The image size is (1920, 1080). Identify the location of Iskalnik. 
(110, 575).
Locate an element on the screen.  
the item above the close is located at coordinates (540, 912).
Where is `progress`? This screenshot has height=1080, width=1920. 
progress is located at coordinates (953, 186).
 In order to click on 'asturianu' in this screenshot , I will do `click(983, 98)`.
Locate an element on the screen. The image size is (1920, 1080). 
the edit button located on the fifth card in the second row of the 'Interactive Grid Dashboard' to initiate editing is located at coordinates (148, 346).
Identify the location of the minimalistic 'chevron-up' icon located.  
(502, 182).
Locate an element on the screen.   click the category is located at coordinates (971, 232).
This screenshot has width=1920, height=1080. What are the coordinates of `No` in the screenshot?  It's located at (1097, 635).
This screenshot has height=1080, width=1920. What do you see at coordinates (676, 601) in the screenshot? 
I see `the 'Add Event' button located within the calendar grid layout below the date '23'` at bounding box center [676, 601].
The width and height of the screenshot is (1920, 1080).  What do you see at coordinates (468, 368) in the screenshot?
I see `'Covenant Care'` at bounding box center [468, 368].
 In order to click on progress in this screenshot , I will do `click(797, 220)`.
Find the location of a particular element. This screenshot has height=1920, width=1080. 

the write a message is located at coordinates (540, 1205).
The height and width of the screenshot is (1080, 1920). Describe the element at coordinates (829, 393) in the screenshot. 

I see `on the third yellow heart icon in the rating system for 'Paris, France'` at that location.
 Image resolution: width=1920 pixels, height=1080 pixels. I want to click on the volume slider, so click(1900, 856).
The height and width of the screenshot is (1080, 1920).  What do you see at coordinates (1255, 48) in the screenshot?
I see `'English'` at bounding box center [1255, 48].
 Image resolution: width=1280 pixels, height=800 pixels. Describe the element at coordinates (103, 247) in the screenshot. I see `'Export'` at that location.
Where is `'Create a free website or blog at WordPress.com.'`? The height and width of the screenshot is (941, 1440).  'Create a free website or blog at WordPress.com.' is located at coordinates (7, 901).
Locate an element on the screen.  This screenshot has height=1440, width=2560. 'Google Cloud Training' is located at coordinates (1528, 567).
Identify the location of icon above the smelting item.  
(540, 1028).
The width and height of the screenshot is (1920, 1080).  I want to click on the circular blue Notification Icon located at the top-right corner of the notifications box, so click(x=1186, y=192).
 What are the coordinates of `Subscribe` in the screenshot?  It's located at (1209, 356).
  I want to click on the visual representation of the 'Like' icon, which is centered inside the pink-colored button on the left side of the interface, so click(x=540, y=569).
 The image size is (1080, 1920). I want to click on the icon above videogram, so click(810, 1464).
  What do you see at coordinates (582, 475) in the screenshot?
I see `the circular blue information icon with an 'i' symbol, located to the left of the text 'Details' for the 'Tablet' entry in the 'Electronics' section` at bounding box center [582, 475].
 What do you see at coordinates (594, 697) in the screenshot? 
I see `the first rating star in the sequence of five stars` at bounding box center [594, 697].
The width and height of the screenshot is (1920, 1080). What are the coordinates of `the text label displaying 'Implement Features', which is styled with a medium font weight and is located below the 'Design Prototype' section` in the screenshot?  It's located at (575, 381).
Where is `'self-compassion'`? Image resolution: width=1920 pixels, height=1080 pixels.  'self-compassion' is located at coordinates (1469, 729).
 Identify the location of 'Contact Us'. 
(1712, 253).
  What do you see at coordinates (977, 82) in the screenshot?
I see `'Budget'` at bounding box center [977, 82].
···
What to do: Return every item above word for word, with nothing added, dropped, or changed.

Final answer:
The image size is (1920, 1080). Identify the location of Iskalnik. 
(110, 575).
Locate an element on the screen.  
the item above the close is located at coordinates (540, 912).
Where is `progress`? This screenshot has height=1080, width=1920. 
progress is located at coordinates (953, 186).
 In order to click on 'asturianu' in this screenshot , I will do `click(983, 98)`.
Locate an element on the screen. The image size is (1920, 1080). 
the edit button located on the fifth card in the second row of the 'Interactive Grid Dashboard' to initiate editing is located at coordinates (148, 346).
Identify the location of the minimalistic 'chevron-up' icon located.  
(502, 182).
Locate an element on the screen.   click the category is located at coordinates (971, 232).
This screenshot has width=1920, height=1080. What are the coordinates of `No` in the screenshot?  It's located at (1097, 635).
This screenshot has height=1080, width=1920. What do you see at coordinates (676, 601) in the screenshot? 
I see `the 'Add Event' button located within the calendar grid layout below the date '23'` at bounding box center [676, 601].
The width and height of the screenshot is (1920, 1080).  What do you see at coordinates (468, 368) in the screenshot?
I see `'Covenant Care'` at bounding box center [468, 368].
 In order to click on progress in this screenshot , I will do `click(797, 220)`.
Find the location of a particular element. This screenshot has height=1920, width=1080. 

the write a message is located at coordinates (540, 1205).
The height and width of the screenshot is (1080, 1920). Describe the element at coordinates (829, 393) in the screenshot. 

I see `on the third yellow heart icon in the rating system for 'Paris, France'` at that location.
 Image resolution: width=1920 pixels, height=1080 pixels. I want to click on the volume slider, so click(1900, 856).
The height and width of the screenshot is (1080, 1920).  What do you see at coordinates (1255, 48) in the screenshot?
I see `'English'` at bounding box center [1255, 48].
 Image resolution: width=1280 pixels, height=800 pixels. Describe the element at coordinates (103, 247) in the screenshot. I see `'Export'` at that location.
Where is `'Create a free website or blog at WordPress.com.'`? The height and width of the screenshot is (941, 1440).  'Create a free website or blog at WordPress.com.' is located at coordinates (7, 901).
Locate an element on the screen.  This screenshot has height=1440, width=2560. 'Google Cloud Training' is located at coordinates (1528, 567).
Identify the location of icon above the smelting item.  
(540, 1028).
The width and height of the screenshot is (1920, 1080).  I want to click on the circular blue Notification Icon located at the top-right corner of the notifications box, so click(x=1186, y=192).
 What are the coordinates of `Subscribe` in the screenshot?  It's located at (1209, 356).
  I want to click on the visual representation of the 'Like' icon, which is centered inside the pink-colored button on the left side of the interface, so click(x=540, y=569).
 The image size is (1080, 1920). I want to click on the icon above videogram, so click(810, 1464).
  What do you see at coordinates (582, 475) in the screenshot?
I see `the circular blue information icon with an 'i' symbol, located to the left of the text 'Details' for the 'Tablet' entry in the 'Electronics' section` at bounding box center [582, 475].
 What do you see at coordinates (594, 697) in the screenshot? 
I see `the first rating star in the sequence of five stars` at bounding box center [594, 697].
The width and height of the screenshot is (1920, 1080). What are the coordinates of `the text label displaying 'Implement Features', which is styled with a medium font weight and is located below the 'Design Prototype' section` in the screenshot?  It's located at (575, 381).
Where is `'self-compassion'`? Image resolution: width=1920 pixels, height=1080 pixels.  'self-compassion' is located at coordinates (1469, 729).
 Identify the location of 'Contact Us'. 
(1712, 253).
  What do you see at coordinates (977, 82) in the screenshot?
I see `'Budget'` at bounding box center [977, 82].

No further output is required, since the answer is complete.